- Leader: Siarhiej Jermak
- Founded: 1997; 29 years ago
- Banned: 9 August 2023; 2 years ago
- Split from: People's Accord Party
- Headquarters: Minsk, st. K. Marksa, 10
- Membership: 2,881
- Ideology: Social democracy Pro-Lukashenko
- Political position: Centre-left^{[page needed]}

= Social Democratic Party of Popular Accord =

Banned political party in Belarus

The Social Democratic Party of Popular Accord (Сацыял-дэмакратычная партыя Народнай Згоды) was a political party in Belarus. It was created in 1997, and was led by Siarhiej Jermak. It supported the government of president Alexander Lukashenko.

The Social Democratic Party of Popular Accord considered itself the successor of the People's Accord Party (PAP).

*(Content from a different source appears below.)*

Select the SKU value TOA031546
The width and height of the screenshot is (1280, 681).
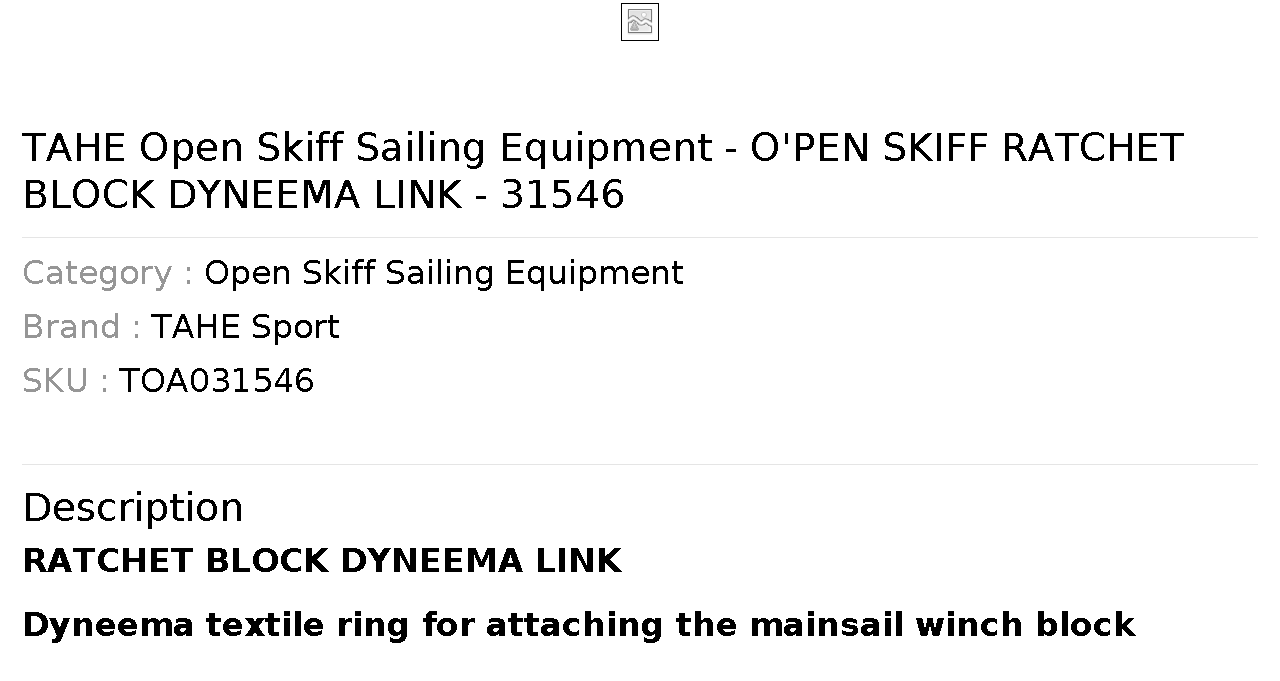(x=216, y=381)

The party has stated its commitment to a social market economy according to the formula: "the market - as far as possible, government regulation - as far as necessary." Such a model aims to cut off the most negative features of a market economy.

The party's only seat won in a Belarusian legislative election was in 2000.

In the 2018 elections to local councils of deputies, 11 representatives were elected from the party.

In the 2019 Belarusian parliamentary election, the party did not nominate candidates on party lists, and 1 representative of the party was nominated through the collection of signatures.

On 9 August 2023, the Social Democratic Party of Popular Accord was liquidated by the Supreme Court of Belarus.